Provided text:
■ ■ ■
Saturday 29 October 2005

Unsurprisingly, in between taking the Wenlock Heir to see Wallace & Gromit in The Curse of the Were-Rabbit and reading theguardian (there's an interesting piece about life in the UEA creative writing course by Juliet Sutcliffe), I have been thinking about what needs to be done with Lord Alexander's Cipher; or, the Bridekirk Behemoth.

One thing that has been nagging at me is the question of why, if I can see the sense in so much of my NWS report, I didn't spot the problems for myself. I think that there are two main reasons.

First, there was (and still is) "new writer's insecurity" - it's difficult to look too deeply into my own work for fear, at worst, that I will discover that it is all garbage, and at best, that I will unpick something good and replace it with something less good. Of course, once I am published this sort of anxiety will be a thing of the past. Or will it?
■ ■ ■
Data shown:
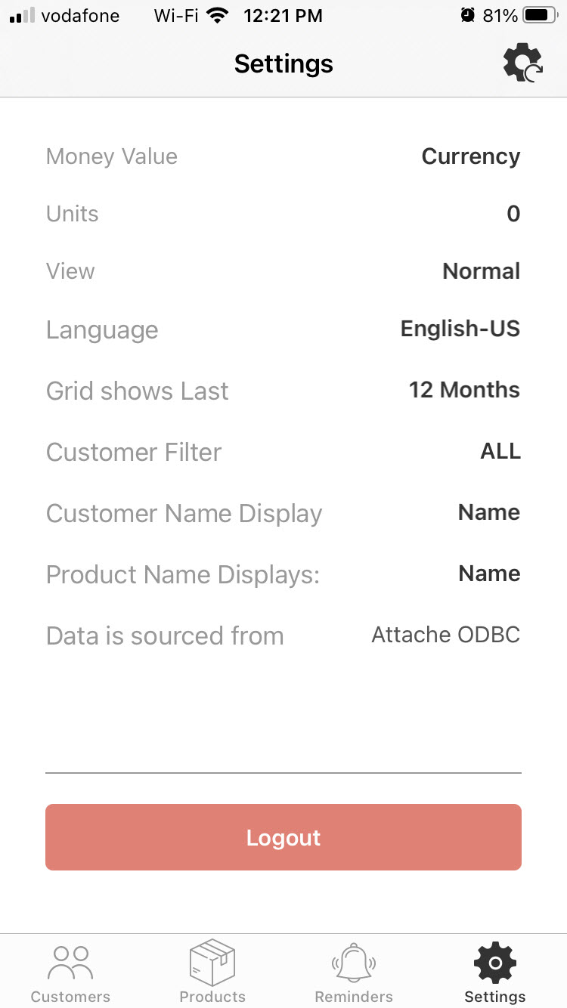Open the Products box icon
Image resolution: width=567 pixels, height=1008 pixels.
(212, 963)
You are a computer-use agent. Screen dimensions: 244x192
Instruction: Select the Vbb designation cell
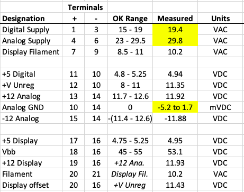coord(31,152)
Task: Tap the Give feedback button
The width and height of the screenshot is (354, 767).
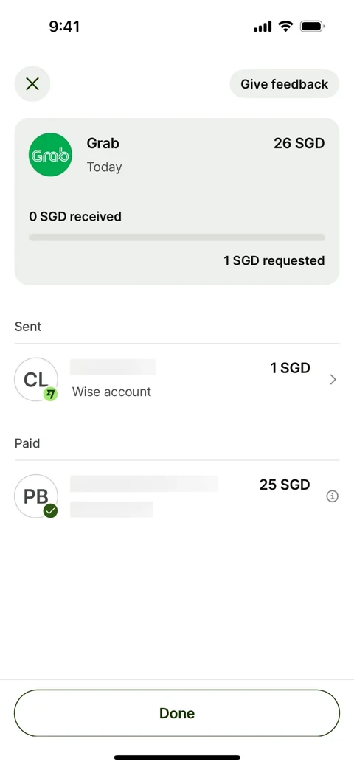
■ ■ ■
List the three titles named in the diary entry dated Saturday 29 October 2005: the film, the newspaper, and the writer's own work.

- Wallace & Gromit in The Curse of the Were-Rabbit (the film)
- theguardian (the newspaper)
- Lord Alexander's Cipher; or, the Bridekirk Behemoth (the writer's own work)